What this task involves:
Once the images are removed, repeat all of the entries exactly.

(Task input Opens)

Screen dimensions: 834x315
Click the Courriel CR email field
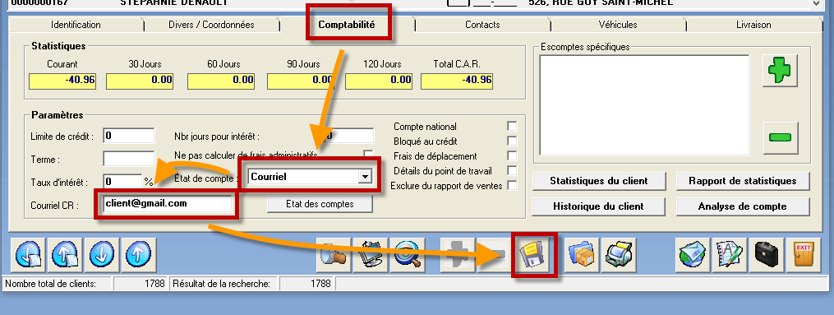tap(167, 203)
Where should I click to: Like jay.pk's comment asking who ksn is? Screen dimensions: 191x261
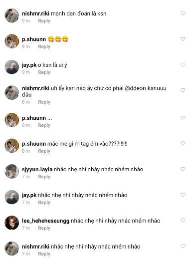[x=183, y=64]
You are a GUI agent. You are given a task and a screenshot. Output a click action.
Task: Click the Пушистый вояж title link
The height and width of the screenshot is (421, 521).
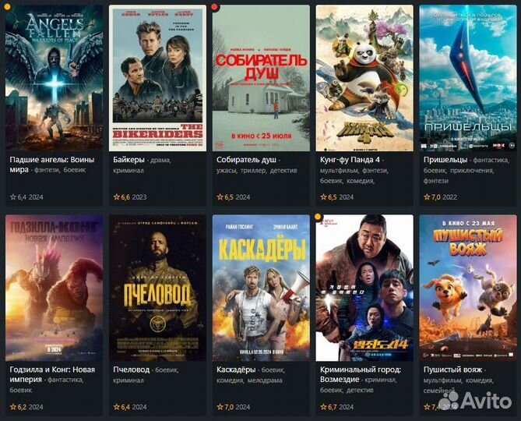click(x=452, y=370)
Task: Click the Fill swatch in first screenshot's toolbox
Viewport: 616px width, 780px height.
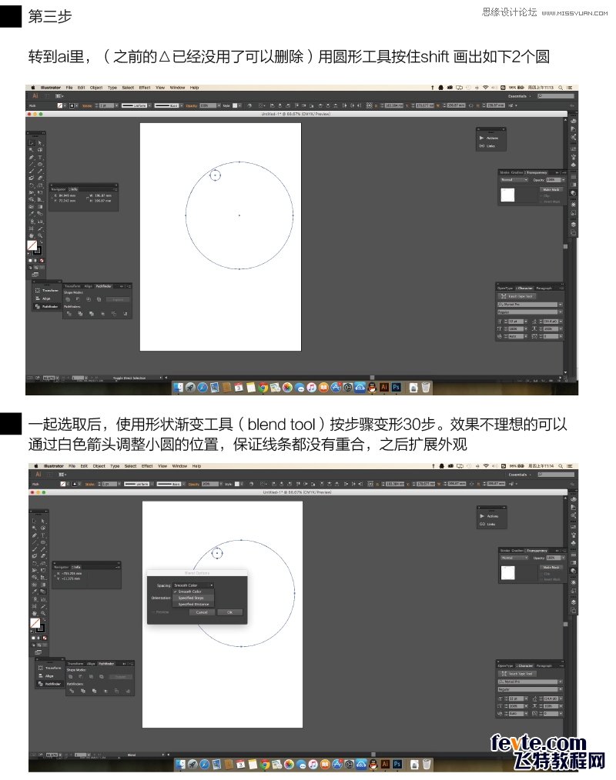Action: click(32, 245)
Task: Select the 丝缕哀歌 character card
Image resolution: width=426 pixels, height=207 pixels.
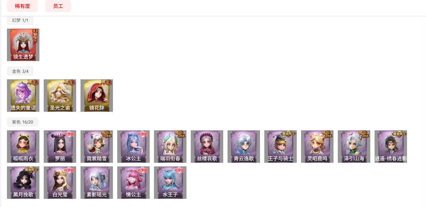Action: [x=207, y=146]
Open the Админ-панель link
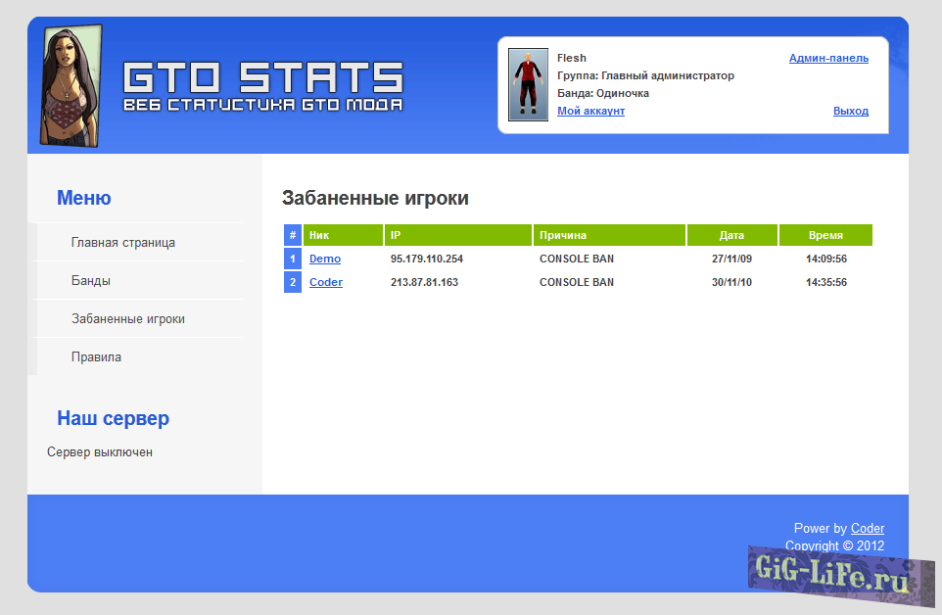The image size is (942, 615). click(828, 58)
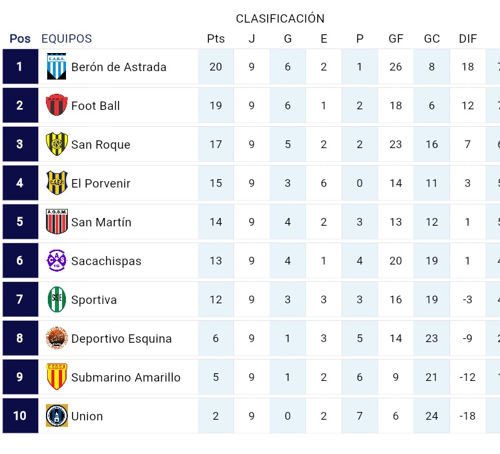This screenshot has height=454, width=500.
Task: Click the Deportivo Esquina team name
Action: (122, 339)
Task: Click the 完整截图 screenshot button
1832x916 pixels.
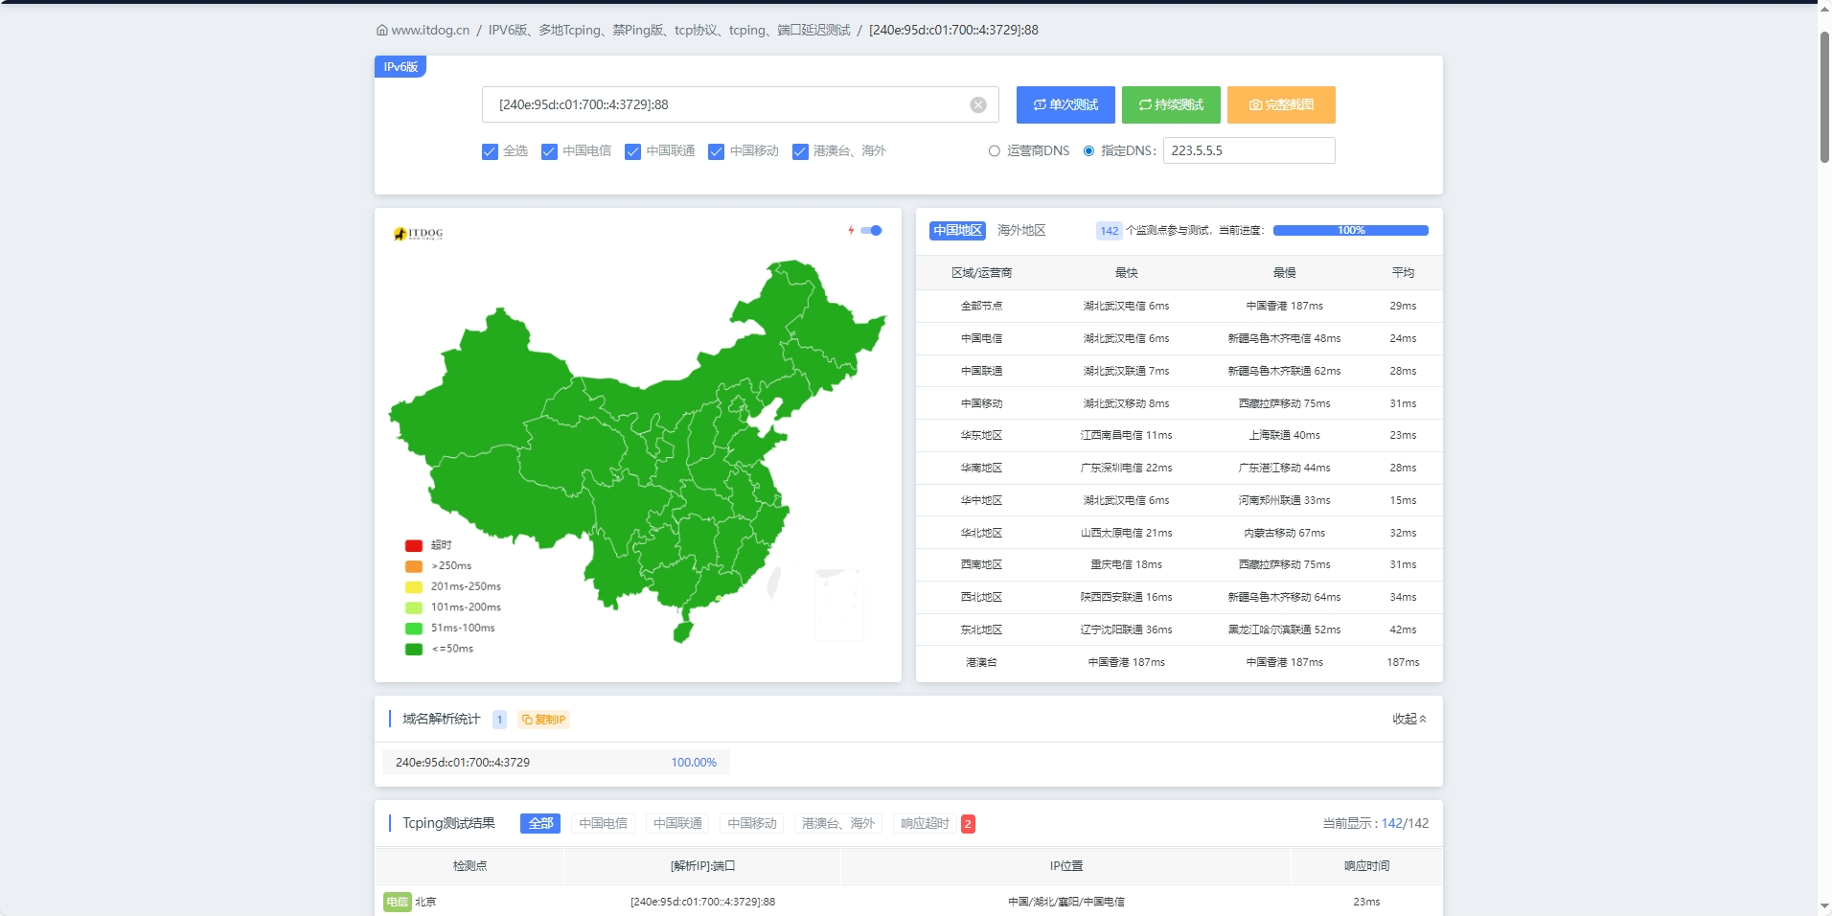Action: (x=1281, y=105)
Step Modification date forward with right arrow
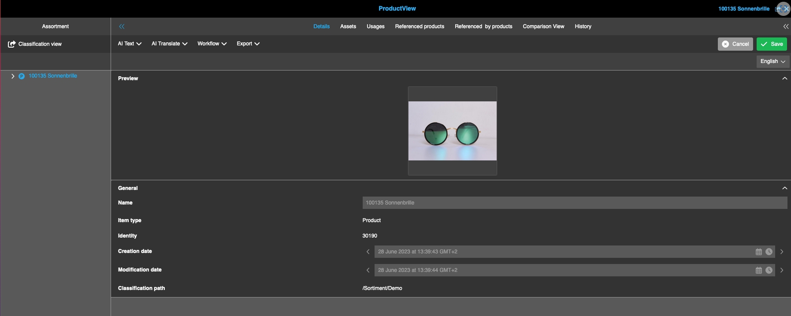Image resolution: width=791 pixels, height=316 pixels. coord(782,270)
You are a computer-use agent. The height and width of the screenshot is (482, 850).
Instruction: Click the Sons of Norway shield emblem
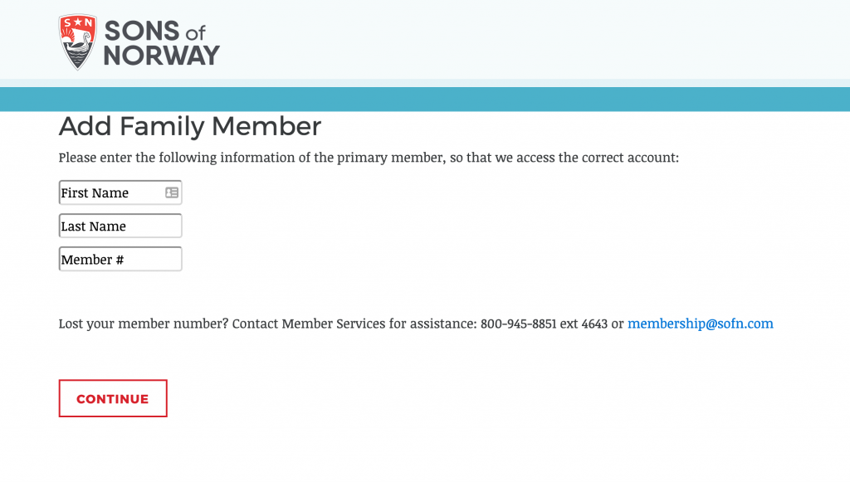(77, 41)
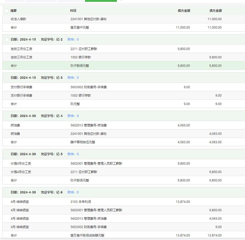Click the 科目 column header

73,11
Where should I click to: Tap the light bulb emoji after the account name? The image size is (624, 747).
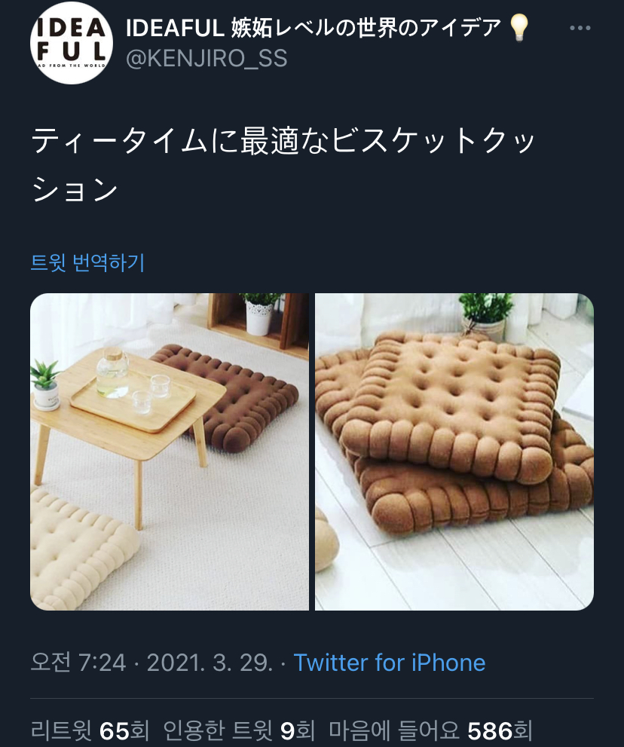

(Task input Closes)

Result for this task:
Screen dimensions: 834x315
Click the Courriel CR email field
tap(167, 203)
Where should I click to: Like jay.pk's comment asking who ksn is? Screen dimensions: 191x261
[x=183, y=64]
You are a GUI agent. You are given a task and a screenshot. Output a click action.
Task: Click the Пушистый вояж title link
The height and width of the screenshot is (421, 521).
click(x=452, y=370)
Task: Click the Fill swatch in first screenshot's toolbox
Viewport: 616px width, 780px height.
Action: click(32, 245)
Task: Select the 丝缕哀歌 character card
Image resolution: width=426 pixels, height=207 pixels.
Action: [x=207, y=146]
Open the Админ-панель link
The image size is (942, 615). click(828, 58)
This screenshot has height=454, width=500.
Task: Click the Deportivo Esquina team name
Action: (122, 339)
Task: Click the 完整截图 screenshot button
1832x916 pixels.
Action: (x=1281, y=105)
Step Modification date forward with right arrow
Image resolution: width=791 pixels, height=316 pixels. coord(782,270)
You are a computer-use agent. The height and width of the screenshot is (482, 850).
Instruction: Click the Sons of Norway shield emblem
(77, 41)
Click the 科目 column header

73,11
Where should I click to: Tap the light bulb emoji after the account name? The image size is (624, 747).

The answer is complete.